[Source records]
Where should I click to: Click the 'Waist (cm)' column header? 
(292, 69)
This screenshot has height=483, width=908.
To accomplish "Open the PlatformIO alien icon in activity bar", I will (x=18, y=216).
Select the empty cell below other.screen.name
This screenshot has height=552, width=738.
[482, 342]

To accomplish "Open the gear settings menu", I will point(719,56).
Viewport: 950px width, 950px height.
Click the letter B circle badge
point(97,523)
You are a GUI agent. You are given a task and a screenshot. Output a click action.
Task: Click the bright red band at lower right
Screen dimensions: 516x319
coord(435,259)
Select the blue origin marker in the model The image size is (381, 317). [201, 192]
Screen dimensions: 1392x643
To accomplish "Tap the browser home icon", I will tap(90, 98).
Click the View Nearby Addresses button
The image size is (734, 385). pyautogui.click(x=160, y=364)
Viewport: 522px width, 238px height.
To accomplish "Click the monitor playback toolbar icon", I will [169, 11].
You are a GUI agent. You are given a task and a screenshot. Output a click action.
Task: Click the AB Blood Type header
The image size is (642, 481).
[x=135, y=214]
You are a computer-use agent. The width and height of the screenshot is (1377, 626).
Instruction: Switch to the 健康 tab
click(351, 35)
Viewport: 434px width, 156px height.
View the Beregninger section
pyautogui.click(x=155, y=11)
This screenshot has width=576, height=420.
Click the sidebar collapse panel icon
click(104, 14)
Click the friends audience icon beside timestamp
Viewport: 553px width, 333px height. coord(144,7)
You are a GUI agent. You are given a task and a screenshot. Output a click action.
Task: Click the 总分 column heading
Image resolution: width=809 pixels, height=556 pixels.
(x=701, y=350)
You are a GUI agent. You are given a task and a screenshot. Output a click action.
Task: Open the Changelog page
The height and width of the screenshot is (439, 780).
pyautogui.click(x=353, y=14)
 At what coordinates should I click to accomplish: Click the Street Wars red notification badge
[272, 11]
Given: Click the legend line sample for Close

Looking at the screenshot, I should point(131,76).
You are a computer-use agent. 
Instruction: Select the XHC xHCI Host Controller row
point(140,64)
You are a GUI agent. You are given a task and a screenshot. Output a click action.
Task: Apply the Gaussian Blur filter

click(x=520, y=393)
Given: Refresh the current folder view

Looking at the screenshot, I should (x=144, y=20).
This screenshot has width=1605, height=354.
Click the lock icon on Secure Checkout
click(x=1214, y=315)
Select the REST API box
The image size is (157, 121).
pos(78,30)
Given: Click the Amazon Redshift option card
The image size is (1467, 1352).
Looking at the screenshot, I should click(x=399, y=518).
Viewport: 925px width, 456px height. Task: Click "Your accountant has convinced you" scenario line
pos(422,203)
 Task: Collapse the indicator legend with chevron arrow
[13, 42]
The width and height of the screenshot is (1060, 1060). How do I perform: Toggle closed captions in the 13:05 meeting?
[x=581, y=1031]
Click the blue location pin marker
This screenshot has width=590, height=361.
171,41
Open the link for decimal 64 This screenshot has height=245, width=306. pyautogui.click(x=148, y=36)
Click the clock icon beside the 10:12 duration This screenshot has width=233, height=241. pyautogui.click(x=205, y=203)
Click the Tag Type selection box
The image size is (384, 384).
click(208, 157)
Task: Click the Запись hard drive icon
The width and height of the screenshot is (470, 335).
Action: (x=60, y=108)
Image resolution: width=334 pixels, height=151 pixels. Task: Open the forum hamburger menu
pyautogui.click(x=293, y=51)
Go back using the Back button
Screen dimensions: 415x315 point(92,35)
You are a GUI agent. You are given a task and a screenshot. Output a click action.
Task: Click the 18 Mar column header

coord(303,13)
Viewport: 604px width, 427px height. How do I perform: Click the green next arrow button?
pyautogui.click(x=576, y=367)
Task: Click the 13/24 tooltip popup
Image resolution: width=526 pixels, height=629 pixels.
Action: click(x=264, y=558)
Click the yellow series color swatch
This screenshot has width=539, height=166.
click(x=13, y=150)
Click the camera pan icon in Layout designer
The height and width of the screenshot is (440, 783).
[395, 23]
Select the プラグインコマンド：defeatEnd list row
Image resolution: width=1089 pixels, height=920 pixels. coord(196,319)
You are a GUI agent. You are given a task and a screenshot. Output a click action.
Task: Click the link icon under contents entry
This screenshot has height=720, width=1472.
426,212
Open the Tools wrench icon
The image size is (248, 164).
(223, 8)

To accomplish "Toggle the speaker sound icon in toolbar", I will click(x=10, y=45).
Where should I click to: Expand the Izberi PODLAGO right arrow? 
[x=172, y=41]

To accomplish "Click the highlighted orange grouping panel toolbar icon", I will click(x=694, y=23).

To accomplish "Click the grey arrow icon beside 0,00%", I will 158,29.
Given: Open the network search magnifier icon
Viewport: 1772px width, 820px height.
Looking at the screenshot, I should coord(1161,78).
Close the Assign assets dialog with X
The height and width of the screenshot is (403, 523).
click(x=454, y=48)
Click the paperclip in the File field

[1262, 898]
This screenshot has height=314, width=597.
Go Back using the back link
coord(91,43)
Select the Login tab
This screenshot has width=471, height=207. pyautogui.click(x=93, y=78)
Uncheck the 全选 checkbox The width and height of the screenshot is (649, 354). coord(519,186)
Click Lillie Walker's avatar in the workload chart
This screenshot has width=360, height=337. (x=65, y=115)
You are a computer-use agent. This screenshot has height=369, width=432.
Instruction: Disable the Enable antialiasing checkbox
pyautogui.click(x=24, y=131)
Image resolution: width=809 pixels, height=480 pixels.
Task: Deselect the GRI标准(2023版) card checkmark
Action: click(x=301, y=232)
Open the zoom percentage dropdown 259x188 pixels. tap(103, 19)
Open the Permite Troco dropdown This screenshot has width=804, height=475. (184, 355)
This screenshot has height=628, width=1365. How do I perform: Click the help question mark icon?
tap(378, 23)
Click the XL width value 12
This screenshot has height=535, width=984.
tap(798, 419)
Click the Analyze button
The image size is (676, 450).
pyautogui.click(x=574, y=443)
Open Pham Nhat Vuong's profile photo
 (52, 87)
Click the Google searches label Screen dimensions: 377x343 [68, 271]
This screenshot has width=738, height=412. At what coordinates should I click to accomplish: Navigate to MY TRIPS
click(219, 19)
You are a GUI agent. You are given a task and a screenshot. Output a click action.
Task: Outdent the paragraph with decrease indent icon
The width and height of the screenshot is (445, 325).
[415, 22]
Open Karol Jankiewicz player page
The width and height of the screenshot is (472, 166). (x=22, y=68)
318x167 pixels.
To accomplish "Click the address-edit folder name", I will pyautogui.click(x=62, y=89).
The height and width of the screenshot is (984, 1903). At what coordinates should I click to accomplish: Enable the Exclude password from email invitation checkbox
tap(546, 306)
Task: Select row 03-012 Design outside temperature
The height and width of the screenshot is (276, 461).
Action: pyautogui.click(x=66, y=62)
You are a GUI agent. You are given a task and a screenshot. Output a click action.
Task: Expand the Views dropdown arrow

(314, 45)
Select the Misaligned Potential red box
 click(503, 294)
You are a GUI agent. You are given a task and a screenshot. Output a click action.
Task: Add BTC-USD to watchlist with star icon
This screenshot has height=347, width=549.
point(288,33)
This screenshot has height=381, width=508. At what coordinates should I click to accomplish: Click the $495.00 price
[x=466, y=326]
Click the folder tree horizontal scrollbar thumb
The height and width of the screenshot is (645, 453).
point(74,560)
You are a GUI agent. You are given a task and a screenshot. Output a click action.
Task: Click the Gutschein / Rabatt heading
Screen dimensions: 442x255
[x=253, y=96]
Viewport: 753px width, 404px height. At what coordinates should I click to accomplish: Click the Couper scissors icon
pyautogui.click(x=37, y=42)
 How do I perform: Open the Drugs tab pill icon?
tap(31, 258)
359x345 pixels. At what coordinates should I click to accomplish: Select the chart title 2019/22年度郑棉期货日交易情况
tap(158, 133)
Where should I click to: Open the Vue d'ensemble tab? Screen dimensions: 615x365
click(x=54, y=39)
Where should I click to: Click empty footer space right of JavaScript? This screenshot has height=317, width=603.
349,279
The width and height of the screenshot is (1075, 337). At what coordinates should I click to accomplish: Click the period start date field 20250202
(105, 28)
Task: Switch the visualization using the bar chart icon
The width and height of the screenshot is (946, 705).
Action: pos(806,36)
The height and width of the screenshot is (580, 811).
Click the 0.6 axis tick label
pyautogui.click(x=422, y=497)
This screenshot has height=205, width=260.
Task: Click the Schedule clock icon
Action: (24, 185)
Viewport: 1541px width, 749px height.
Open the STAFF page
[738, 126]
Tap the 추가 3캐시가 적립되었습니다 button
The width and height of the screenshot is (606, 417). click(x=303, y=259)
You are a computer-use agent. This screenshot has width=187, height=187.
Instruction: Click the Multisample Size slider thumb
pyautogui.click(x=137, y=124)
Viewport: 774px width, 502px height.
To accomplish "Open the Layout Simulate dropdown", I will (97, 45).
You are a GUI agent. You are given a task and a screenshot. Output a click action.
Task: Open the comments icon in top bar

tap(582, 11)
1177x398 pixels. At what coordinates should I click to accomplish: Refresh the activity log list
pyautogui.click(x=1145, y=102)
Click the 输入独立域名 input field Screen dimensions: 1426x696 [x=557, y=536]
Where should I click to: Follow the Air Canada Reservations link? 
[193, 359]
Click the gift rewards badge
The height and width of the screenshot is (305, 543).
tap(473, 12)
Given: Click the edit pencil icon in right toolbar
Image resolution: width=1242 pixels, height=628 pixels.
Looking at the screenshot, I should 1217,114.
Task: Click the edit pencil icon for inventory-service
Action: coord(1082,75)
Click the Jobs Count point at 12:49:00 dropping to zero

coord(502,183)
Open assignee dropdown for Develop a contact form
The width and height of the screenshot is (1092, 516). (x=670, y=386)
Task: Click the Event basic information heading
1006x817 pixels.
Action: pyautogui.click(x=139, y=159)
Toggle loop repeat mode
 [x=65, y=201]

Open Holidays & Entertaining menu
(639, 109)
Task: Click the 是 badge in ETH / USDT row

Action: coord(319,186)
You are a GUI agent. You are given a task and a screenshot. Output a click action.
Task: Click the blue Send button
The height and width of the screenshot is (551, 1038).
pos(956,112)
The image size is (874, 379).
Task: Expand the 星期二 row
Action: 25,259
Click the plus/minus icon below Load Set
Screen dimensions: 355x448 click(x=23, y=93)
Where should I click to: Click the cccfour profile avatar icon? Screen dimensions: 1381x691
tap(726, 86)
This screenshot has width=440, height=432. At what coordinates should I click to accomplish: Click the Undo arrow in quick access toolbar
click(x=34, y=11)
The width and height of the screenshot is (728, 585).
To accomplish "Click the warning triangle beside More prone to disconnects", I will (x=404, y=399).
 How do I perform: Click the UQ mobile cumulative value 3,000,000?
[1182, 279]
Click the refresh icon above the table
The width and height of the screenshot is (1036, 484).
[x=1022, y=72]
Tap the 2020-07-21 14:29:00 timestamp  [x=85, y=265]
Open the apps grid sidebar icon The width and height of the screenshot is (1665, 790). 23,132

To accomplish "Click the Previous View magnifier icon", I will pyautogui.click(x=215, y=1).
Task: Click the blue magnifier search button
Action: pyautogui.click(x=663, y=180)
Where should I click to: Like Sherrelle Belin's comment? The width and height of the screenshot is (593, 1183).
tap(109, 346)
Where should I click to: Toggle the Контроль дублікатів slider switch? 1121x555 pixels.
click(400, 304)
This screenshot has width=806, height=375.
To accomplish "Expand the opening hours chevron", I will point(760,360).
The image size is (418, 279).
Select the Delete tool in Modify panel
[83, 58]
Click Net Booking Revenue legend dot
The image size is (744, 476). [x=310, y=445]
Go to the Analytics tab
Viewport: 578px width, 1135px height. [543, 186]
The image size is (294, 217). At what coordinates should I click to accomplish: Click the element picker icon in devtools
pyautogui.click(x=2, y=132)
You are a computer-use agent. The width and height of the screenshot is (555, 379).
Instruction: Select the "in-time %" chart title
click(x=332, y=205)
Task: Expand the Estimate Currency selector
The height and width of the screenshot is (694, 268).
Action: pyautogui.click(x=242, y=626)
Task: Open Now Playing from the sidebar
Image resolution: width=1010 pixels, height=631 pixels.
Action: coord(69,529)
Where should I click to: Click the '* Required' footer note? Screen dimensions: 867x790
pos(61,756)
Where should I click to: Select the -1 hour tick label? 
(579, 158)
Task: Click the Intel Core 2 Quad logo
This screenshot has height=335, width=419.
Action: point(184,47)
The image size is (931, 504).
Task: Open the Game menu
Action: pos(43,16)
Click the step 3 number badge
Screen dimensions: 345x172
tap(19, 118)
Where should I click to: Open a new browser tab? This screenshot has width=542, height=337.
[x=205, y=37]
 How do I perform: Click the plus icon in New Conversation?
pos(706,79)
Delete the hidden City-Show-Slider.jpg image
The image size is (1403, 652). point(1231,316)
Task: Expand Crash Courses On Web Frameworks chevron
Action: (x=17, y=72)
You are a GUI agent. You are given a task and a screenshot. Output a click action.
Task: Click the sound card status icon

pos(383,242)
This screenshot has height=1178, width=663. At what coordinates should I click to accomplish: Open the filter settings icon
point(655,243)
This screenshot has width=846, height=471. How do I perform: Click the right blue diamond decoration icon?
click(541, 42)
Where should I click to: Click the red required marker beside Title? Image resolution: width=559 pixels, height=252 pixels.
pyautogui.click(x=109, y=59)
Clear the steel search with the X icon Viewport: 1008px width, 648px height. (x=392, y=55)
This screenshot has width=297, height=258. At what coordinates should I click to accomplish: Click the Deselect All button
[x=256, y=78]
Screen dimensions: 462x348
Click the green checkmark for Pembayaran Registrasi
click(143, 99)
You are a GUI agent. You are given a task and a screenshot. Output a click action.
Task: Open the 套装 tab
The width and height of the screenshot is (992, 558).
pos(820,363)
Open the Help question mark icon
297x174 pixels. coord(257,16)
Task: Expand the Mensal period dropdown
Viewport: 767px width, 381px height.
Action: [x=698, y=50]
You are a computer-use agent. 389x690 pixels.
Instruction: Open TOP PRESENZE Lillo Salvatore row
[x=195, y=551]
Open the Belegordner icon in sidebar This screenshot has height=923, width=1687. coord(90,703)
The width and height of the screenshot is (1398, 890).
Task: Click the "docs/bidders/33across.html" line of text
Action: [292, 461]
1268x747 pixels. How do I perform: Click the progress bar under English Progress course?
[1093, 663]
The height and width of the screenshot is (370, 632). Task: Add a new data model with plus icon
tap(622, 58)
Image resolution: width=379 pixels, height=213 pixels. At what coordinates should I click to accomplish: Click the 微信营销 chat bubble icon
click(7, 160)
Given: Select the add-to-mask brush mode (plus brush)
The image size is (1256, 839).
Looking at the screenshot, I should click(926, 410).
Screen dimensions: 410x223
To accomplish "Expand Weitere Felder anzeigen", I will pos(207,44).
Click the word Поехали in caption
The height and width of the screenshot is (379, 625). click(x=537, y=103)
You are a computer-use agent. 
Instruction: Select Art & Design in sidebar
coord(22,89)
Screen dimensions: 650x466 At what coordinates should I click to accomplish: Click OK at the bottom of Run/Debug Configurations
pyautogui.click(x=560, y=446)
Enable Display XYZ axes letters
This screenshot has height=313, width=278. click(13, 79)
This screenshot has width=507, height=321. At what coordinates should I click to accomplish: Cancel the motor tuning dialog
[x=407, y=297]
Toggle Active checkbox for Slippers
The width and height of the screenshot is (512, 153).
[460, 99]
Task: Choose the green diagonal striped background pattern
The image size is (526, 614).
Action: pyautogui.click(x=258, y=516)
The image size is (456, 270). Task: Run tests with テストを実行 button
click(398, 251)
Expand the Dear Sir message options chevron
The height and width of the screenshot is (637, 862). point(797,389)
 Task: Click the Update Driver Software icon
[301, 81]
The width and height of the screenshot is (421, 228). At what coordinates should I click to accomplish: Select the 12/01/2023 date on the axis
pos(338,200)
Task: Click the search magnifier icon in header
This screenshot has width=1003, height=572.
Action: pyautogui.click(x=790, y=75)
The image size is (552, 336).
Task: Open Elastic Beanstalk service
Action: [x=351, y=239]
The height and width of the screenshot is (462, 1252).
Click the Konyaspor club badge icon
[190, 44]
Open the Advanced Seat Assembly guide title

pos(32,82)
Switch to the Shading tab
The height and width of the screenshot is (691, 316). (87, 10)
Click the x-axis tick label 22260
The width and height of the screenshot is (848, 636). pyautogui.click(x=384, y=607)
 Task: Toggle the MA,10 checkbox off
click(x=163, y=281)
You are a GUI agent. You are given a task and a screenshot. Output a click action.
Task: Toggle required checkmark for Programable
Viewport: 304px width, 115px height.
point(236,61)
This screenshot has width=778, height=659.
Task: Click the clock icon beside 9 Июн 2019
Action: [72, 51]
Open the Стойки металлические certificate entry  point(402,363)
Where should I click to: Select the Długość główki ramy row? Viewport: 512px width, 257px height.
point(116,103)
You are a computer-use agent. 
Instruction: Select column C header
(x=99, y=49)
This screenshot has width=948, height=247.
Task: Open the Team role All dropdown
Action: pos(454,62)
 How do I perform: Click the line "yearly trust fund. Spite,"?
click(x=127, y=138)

§ **Task to carry out**: Return, from the data above, each line in which the string "entry" appears.

§ **Reply to the task**:
Task: Click the link icon under contents entry
Open the Стойки металлические certificate entry  point(402,363)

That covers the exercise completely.